TEXTO DE ORIGEN:
········
La primera carta de San Juan dice: “En esto consiste el amor: no en que nosotros hayamos amado a Dios, sino en que Él nos amó a nosotros y envió a su Hijo como sacrificio por nuestros pecados”. ¡El amor de Dios pone nuestro mundo patas arriba y al revés! Lo digo en tres sentidos. En primer lugar, el amor de Dios es el amor de Dios por nosotros. Dios —Padre, Hijo y Espíritu Santo— posee, o mejor dicho, es, la perfección absoluta. Incluso antes de crear a cualquier ser humano, ángel o la primera partícula de nuestro universo material, Dios era perfectamente feliz. La comunión de la Trinidad es la felicidad más perfecta y no deja a Dios sin necesidad de nada más.
Así pues, Dios no nos creó para que le proporcionáramos ningún beneficio, sino por pura generosidad. Y, además de crearnos, Dios nos dio la libertad de amarlo o de alejarnos de Él. Luego, después de que nos alejamos de Él, Él se convirtió en uno de nosotros y murió una muerte horrible para reconciliarnos con Él. Ese es el amor que Dios tiene por nosotros.
········
DATOS PROPORCIONADOS:
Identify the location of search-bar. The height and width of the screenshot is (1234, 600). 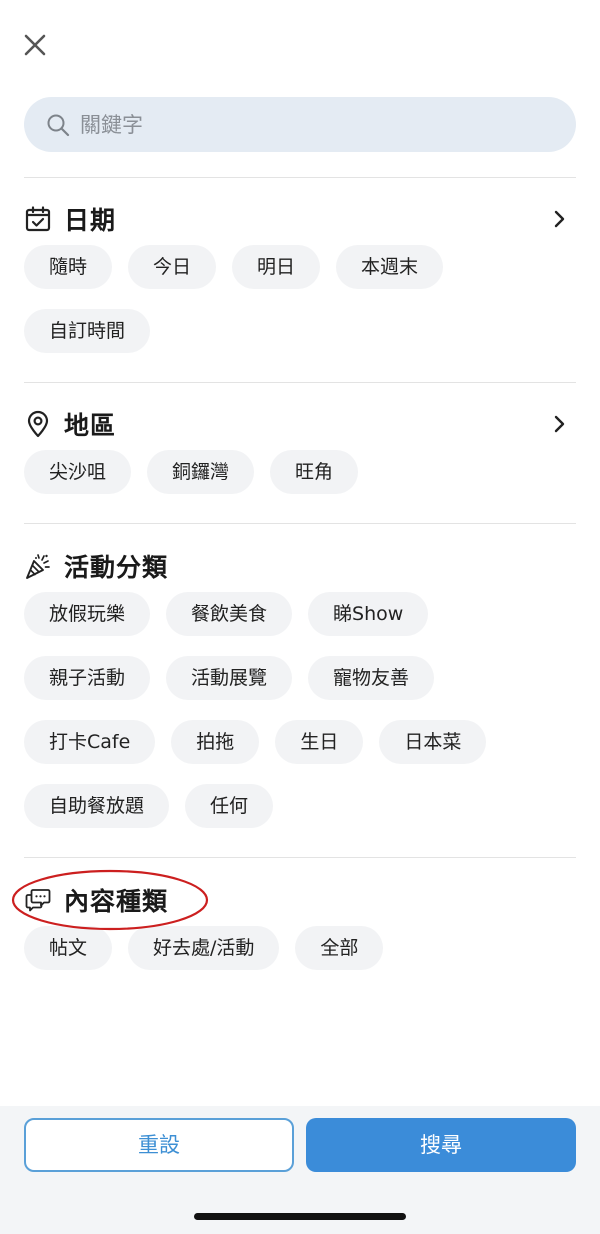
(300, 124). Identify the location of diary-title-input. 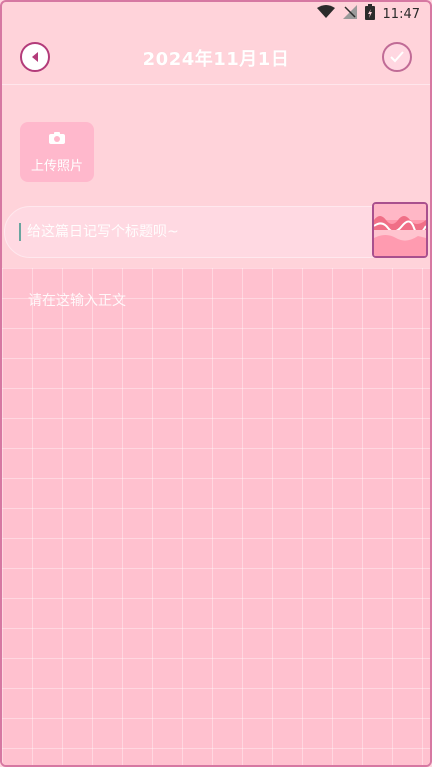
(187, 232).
········
Continúa el texto sobre el amor de Dios a partir de su última oración.

RESPUESTA AL EJERCICIO:
En segundo lugar, el amor de Dios, es decir, nuestro amor a Dios, cambia todos los aspectos de nuestra vida. Si Dios nos ama a pesar de nuestras faltas y nuestros errores, ¿cuánto debemos amarlo nosotros? Nuestra relación con Él debería ser lo más importante de nuestra vida, lo único importante de nuestra vida. Después de todo, la relación que Dios nos ofrece no dura cinco años, ni diez años, ni cien años, sino toda la eternidad. Cuando amamos a Dios, tenemos la oportunidad de entrar en esa felicidad perfecta de la Trinidad.
En tercer lugar, el amor de Dios nos cambia porque, si se lo permitimos, Dios nos ama en nosotros y a través de nosotros. Dejamos de amar con nuestro propio amor y empezamos a amar con el amor de Dios. Aprendemos a amar a Dios como las personas de la Trinidad se aman entre sí. Aprendemos a amar a nuestra familia, a nuestros amigos, a nuestros vecinos e incluso a nuestros enemigos con el amor de Dios, el amor con el que Dios nos ama a todos.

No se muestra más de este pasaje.